++++ Records provided ++++
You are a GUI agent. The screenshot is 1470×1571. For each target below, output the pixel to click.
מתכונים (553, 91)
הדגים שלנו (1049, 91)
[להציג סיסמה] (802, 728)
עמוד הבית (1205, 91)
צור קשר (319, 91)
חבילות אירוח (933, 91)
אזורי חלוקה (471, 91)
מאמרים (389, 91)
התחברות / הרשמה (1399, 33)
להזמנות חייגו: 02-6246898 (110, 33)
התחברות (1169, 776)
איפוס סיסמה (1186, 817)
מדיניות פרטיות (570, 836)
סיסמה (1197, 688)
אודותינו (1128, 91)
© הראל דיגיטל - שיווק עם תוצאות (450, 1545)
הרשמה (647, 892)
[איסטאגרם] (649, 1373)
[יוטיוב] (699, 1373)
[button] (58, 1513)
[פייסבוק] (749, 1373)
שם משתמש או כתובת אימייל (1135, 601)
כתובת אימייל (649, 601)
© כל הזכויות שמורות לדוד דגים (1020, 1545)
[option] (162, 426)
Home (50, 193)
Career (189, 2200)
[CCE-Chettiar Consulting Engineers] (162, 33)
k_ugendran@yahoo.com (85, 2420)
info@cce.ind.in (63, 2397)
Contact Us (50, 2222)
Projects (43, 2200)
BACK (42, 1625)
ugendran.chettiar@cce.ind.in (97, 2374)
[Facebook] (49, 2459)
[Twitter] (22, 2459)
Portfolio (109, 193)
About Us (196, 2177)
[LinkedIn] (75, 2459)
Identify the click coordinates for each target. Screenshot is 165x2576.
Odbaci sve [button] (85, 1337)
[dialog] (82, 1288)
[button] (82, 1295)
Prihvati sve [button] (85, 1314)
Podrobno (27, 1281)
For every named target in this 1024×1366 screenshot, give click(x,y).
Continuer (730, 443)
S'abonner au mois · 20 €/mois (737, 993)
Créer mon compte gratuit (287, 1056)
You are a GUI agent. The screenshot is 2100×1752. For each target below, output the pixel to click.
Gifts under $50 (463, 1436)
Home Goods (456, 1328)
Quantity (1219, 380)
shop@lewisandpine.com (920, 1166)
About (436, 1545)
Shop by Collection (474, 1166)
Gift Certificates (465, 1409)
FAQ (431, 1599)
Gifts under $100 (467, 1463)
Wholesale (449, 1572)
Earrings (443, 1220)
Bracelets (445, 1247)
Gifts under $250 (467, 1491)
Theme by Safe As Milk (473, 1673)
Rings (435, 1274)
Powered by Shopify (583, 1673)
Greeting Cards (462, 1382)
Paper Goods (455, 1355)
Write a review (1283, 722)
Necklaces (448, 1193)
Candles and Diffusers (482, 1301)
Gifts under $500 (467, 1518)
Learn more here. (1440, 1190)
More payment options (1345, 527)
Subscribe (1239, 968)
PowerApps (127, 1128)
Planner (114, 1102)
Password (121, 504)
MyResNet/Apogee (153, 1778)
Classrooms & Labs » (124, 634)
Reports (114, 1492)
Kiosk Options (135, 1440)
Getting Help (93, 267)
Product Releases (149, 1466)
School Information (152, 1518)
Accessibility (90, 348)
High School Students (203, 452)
++++
- Exercise objective: State only how many lines above hold the string "button".

- Answer to this exercise: 4